Mother Teresa of Calcutta will be made a saint on Sept. 4.
Pope Francis made the announcement on Tuesday during a meeting with Catholic cardinals, which also saw four others approved for sainthood this year.
Approval from the pontiff marks the definitive stage in the path to sainthood for the Albanian nun, who became reputed globally for her charity work in India. Mother Teresa's canonization will come almost exactly 19 years after her death on Sept. 5, 1997, a relatively speedy sainthood for the Catholic Church.

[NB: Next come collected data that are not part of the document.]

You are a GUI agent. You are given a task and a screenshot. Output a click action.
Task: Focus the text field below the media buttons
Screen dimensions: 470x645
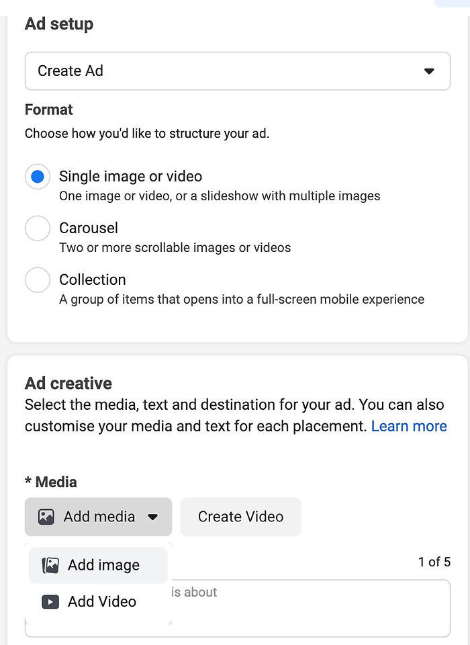click(309, 608)
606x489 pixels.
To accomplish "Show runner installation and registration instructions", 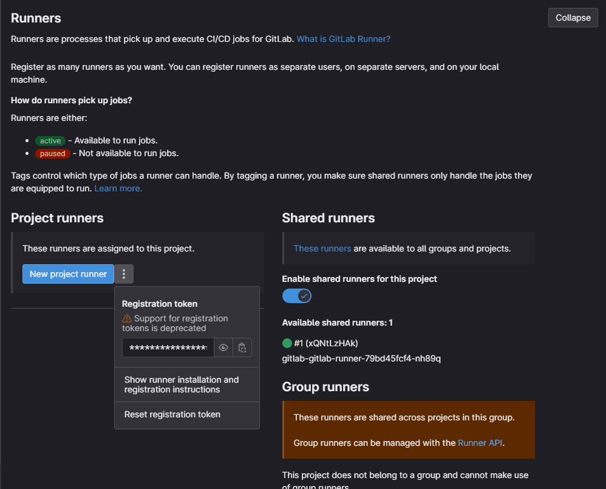I will tap(182, 385).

Fr. Brian Kolodiejchuk, the postulator behind Mother Teresa's canonization case, welcomed the news on behalf of the Missionaries of Charity, the congregation founded by the nun. "With her canonization, the Church presents her as a model and intercessor of those who, like her, 'long to light the fire of love and peace throughout the world,'" he said.
"May we all continue to live and deepen our awareness of being in need of mercy and our willingness to extend mercy in our communities, in our families and in our service of the poor," Kolodiejchuk added.

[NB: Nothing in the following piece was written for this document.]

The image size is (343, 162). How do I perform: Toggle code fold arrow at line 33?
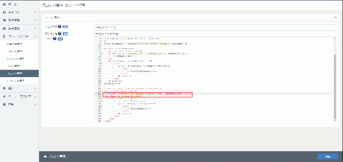(102, 98)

The pope's final clearance for Mother Teresa's sainthood has been anticipated since his approval in December of a miracle attributed to her, through which a Brazilian man in 2008 woke from a coma after prayers to the nun.

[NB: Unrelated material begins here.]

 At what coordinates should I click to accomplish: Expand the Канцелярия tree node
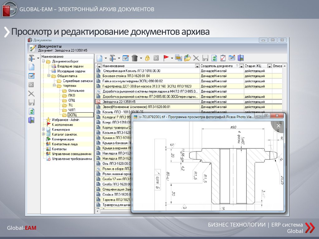[x=43, y=129]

Francis signed the canonization decree 13 years after St. John Paul II beatified Mother Teresa -- a significant step in the sainthood process -- after attributing another miracle to her intercession.
The canonization is expected to be held at the Vatican after Francis failed to respond to an invitation from the Indian bishops' conference to hold the ceremony in that country, The Times of India reported.
High-ranking members of the Missionaries of Charity will travel to Rome for the canonization, bringing a relic of Mother Teresa's blood, while the two people healed through the two miracles are also expected to attend, the newspaper said.